Thinking more about the healthcare reform problem, the issue comes down, to a large extent, to OPM - Other Peoples' Money.
When a patient goes to the doctor, they're spending the insurance company's money, since their premiums are paid anyway. When the doctor treats the patient, both he/she and the patient are, together, spending other peoples' money i.e. Medicare and the insurance company's money. So the vaunted "doctor-patient relationship" is devoid of economic incentive.
So one would expect the insurance companies to maintain the discipline in the system. Problem is that they took the opposite attitude - it's all OUR money. The more we take in and the less we give out, the richer we get. That's the most direct and well-understood way for the insurance companies to increase earnings. So they piled on a huge red-tape system to reduce payouts while increasing premiums. The physicians offices reacted in kind by hiring staff to fight for payments, with the resulting 20%-30% inefficiency in the insurance claims processing business. Hence the argument that Medicare is more efficient than the private sector. Why? Because Medicare is also paying out OPM - the taxpayers' money. So they're more efficient at disbursing payments to doctors than the greedy insurance companies.
So the fundamental feedback mechanisms (i.e. disciplines) that exist in market economies and other stable systems simply don't exist in healthcare.
I don't have a simple answer to this problem, but it seems that economic incentive is at the root of this problem.

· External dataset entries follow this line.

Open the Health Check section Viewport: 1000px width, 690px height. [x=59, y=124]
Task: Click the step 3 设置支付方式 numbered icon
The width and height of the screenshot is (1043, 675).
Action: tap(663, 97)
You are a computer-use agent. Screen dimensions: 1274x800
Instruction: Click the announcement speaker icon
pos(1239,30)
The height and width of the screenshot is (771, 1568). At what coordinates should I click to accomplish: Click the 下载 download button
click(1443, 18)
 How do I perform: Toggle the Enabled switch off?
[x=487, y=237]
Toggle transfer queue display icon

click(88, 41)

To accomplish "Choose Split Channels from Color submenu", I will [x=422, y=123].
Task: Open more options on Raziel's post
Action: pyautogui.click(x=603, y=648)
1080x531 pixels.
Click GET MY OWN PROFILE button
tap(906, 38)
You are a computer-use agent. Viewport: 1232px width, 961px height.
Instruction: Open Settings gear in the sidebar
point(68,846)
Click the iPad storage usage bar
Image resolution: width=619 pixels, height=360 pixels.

Now there should be some incentive mechanism around patients wanting to stay healthy, doctors wanting to keep patients healthy and insurance companies lowering claims by keeping their customer healthy. But so far, nobody seems to believe that there's a business model in that mechanism. It's hard work for patients to be healthy, no work or reward for doctors if their patients are too healthy, and the insurance companies apparently haven't found a way to make money by helping people become more healthy.
So once again I continue to beat the drum of perverse incentives, in one form or another, being the core issue. Unfortunately, I'm not hearing enough about that in the healthcare debate.